My son came home from work today with a jar of peanut butter. I knew that meant one thing. He has the hiccups. He’s had them for hours, and he was feeling nausea from so many spasms. Usually, the peanut butter works. Not this time.
My mom used to tell me that her father had the hiccups for weeks at a time. I used to get them a lot, too. Not for weeks at a time, but sometimes several times a day for a week or two at a time. Hiccups can be really painful.
So tonight, we tried all the anecdotal stories to get rid of hiccups. My mother-in-law told me once that it was a chill, and that especially when a baby has hiccups, you can swaddle them tightly and the hiccups go away. That worked many times when my son was a baby. So he wrapped up in a blanked and breathed in his own carbon dioxide for a few minutes, while reducing his breathing pattern. That didn’t work today.
He tried pushing in his diaphragm. No go. He tried laying on his stomach. Uh-uhn. He tried putting his fingers in his ears. Nope.
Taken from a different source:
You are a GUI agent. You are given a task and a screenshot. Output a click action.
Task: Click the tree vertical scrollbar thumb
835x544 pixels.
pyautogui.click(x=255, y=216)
I got out our home remedy book. It said try sucking on a lemon or a dill pickle. It said passionate kissing can work. It said a teaspoon of apple cider vinegar can do the trick. I had an errand to run, so I left him and his wife at the kitchen table to try what they thought could work.
When I came back, he was sipping water out of a straw with his ears plugged…and hiccuping every 10 seconds or so. He looked bad, and in pain. I asked if he had tried all the tricks the book listed. They had, and more. Even passionate kissing? I asked. Not even that was enough to distract his diaphragm this night.
Finally, I pulled out the bowl of sugar. Sometimes sugar has worked on my hiccups and sometimes it hasn’t. He swallowed a big teaspoon and we watched with expectation. 30 seconds passed, and we were all holding our breath by this time. He got to a minute hiccup-free, before declaring victory. He downed another teaspoon of sugar for good measure, and then headed to bed. It was the calm after the storm, and we were all finally breathing a bit better.
DAY 290 HOMEWORK: While we hate to rejoice in someone’s pain and suffering, there is joy in finding folk stories and trying the remedies together. Obviously, not all folk tales work for all situations, but sometimes they do, and figuring them out together can bring everyone together.